In hindsight, Alina Simone’s first full-length album, Placelessness, was perfectly titled. Its wandering, threadbare folk highlighted her rangy voice, but it wasn’t until her second record, Everyone Is Crying Out to Me, Beware, that she actually found a place of her own to fully realize her strengths as a singer and performer. There’s more than a little irony to that idea, since her second record was a Russian-sung covers record celebrating the songs of Yanka Dyagileva, but in some ways it may have set up what she’s done on Make Your Own Danger.
If her second record was still hushed in its own right, it also stretched out and held more layers than its predecessors. Make Your Own Danger, though, is a full-fledged band record. The players here are many, and Simone employs them well, crafting dark landscapes on which her voice can roam. With the beautiful black and white artwork, and persistent shadowy tones — Simone’s voice is often placed starkly above the fray, making the other instruments distant and haunting — there’s a real noir feel to the record that works in its favor throughout.
Considering Simone has, to this point, been placed in a deathly folk ghetto with the likes of early Cat Power, her new record is at its best and most exciting when she breaks that mold. The title track shows her new directing perfectly, with a buzzing guitar slicing through the track. The drums charge, cymbals crash and ride, and that guitar dents the song over and over with its sharp angles, offering a tense contrast to Simone’s expansive singing. “Beautiful Machine” uses more muted guitar tones, but they weave thick and moody layers that churn through the song. For her part, Simone breaks the dreamy sway of her voice to shout in the chorus, “I want to feel love, get caught in the echo chamber!” It’ll catch you off-guard, but it’s the kind of quick shift that shows her growth as a songwriter here. Elsewhere, “Day Glow Avenue”, with its languid chords, could have been another spare crooner in Simone’s catalog, but instead the steady drums build up and strings swirl around her and the song becomes huge as it moves along. It’s a new tact for a singer who often used negative space for effect in past work, and she proves just as adroit at filling up space with instruments as she is with the echoing edges of her voice.
“You Fade Away” is the most up-tempo number on the record, and perhaps its biggest revelation. It starts on a Dexy’s Midnight Runner-type horn riff, but under its brightness a cello runs off a persistent, sinister hum. Percussion clangs away and the guitar offers an up-stroked surf rock hook. None of the parts seem like they should fit, but they come together seamlessly, and Simone recognizes the power of that mix, and lowers her loud voice to a restrained whisper. It’s a complete departure from anything she’s ever done, and manages to feature her singing by not featuring it. Instead, her voice shines because the music behind it is so strong. The song is restless, tangles on itself, but never loses its momentum.

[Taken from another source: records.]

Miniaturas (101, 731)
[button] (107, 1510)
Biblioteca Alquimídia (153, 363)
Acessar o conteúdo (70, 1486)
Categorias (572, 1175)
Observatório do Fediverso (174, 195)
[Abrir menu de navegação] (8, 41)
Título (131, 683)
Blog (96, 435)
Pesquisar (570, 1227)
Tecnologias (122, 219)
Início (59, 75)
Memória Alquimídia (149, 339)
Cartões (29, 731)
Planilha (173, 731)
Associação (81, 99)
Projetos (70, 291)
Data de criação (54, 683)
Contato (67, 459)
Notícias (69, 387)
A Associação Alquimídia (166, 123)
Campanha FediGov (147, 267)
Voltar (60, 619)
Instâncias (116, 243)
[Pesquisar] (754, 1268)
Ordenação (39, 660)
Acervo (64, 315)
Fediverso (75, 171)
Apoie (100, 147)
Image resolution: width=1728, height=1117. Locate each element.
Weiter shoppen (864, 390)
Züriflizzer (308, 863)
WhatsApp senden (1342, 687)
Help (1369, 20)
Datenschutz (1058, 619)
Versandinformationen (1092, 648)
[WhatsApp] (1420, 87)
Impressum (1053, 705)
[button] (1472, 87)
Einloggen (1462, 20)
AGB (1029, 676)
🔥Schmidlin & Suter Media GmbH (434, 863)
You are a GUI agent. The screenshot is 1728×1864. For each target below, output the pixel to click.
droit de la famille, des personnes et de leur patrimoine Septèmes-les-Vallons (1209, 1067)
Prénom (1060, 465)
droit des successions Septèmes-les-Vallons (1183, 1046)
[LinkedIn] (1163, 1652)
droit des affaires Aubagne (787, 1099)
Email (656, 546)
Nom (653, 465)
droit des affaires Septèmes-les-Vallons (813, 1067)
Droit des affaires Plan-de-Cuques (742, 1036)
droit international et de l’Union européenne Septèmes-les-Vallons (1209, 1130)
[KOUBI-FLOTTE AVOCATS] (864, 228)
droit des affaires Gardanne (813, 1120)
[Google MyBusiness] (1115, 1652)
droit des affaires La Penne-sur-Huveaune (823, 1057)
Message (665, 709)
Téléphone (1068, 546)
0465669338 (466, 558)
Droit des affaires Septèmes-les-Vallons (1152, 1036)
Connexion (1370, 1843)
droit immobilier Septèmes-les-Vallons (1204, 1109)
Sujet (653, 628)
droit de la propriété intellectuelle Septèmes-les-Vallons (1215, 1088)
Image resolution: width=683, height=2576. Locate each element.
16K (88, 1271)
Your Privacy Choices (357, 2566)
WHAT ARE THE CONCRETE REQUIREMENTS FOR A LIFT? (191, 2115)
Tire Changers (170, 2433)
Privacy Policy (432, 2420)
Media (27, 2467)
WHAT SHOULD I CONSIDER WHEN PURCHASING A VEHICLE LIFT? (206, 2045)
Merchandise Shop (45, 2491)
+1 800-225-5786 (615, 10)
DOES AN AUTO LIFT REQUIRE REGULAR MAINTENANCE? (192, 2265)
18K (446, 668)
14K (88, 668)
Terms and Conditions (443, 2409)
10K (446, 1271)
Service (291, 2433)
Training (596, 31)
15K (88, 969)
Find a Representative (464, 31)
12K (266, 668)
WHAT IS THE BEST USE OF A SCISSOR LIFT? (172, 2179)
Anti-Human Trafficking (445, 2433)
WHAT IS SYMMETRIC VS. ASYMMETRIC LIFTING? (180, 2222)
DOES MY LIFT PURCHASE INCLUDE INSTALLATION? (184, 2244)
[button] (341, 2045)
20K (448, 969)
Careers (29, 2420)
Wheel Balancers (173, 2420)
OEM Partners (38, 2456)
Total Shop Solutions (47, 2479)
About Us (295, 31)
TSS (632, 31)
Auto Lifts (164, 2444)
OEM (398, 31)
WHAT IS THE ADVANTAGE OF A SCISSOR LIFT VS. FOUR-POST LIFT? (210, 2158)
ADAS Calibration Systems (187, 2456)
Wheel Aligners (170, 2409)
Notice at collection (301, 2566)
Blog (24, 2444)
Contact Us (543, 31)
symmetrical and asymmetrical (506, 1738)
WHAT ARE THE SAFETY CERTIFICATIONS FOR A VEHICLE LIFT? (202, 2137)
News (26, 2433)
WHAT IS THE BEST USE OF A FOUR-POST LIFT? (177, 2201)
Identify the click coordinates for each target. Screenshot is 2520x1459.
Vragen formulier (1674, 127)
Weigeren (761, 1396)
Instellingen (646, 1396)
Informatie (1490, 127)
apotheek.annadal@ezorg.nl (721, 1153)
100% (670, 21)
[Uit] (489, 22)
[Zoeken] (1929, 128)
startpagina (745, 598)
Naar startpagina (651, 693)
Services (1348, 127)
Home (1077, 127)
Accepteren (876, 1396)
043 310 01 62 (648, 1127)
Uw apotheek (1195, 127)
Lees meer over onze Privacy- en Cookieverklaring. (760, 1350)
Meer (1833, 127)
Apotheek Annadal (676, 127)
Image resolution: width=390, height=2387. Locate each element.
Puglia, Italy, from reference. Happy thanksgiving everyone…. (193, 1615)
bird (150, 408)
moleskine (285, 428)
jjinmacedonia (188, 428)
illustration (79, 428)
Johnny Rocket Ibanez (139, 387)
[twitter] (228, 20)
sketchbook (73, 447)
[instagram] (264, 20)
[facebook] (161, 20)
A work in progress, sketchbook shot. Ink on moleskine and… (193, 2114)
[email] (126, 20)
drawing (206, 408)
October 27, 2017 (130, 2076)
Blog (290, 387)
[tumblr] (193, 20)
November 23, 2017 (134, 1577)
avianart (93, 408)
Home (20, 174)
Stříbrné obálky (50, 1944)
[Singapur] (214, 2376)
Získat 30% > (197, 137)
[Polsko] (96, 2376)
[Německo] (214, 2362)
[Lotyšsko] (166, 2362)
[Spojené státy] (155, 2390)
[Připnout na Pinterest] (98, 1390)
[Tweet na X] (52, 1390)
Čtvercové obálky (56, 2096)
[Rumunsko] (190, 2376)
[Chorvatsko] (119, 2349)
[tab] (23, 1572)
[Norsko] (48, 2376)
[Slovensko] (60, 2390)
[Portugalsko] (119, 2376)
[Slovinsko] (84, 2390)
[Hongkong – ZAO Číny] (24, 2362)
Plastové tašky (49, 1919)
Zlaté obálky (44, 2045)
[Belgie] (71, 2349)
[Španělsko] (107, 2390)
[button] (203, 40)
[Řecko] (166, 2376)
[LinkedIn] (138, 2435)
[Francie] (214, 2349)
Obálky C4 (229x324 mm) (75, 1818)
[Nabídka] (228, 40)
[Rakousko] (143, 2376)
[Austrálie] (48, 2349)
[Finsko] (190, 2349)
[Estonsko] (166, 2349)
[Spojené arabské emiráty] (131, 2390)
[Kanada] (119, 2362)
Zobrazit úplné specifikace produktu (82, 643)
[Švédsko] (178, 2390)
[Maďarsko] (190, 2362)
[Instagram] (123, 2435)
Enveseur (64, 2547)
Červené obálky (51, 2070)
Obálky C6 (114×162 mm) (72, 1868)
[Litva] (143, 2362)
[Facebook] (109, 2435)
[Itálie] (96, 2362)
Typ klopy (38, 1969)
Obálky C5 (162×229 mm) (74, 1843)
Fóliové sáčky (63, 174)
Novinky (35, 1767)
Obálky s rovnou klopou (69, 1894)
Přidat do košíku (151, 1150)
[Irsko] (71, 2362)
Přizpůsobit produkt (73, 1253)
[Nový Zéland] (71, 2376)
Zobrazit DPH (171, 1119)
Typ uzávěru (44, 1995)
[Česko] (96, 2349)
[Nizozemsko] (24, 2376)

Those energetic moments are so striking that it’s clear Simone has, for the most part, left the folk-singer thing behind. So when the record drifts back to that hushed approach, it doesn’t feel like it fits her anymore. Despite groans of feedback playing against spare acoustic notes, “My Love is a Mountain” trudges along a bit too slowly to fit next to stuff like “You Fade Away”. Closer “Apocalyptic Lullaby” suffers from a similar problem. Both are haunting, and the wandering flute on “Apocalyptic Lullaby” is a surprise, but while they aim to change the tempo they actually bring the record to a halt. The record deals enough in shadow and intrigue — people are on the run, gunshots ring out in the night, voices are heard through walls — that the mood doesn’t need the kind of drastic shift these songs offer.
The exception to this dynamic on the record, though, is the beautiful “Just Here to Watch the Show”. It’s as spare as anything Simone has written, but her vocal performance is stunning. She hits highs you don’t hear on the rest of the record, and the way her voice spins down from those into melancholy lows is downright impressive. Make Your Own Danger shows us that Alina Simone has far more to offer us than the shadowy folk-singer fare. She’s a dynamic singer-songwriter, with some great players around her — drummer John Lynch, with his spare rumble, deserves a lot of credit here — and with this third record, she seems to have hit her stride by setting off on a new musical path.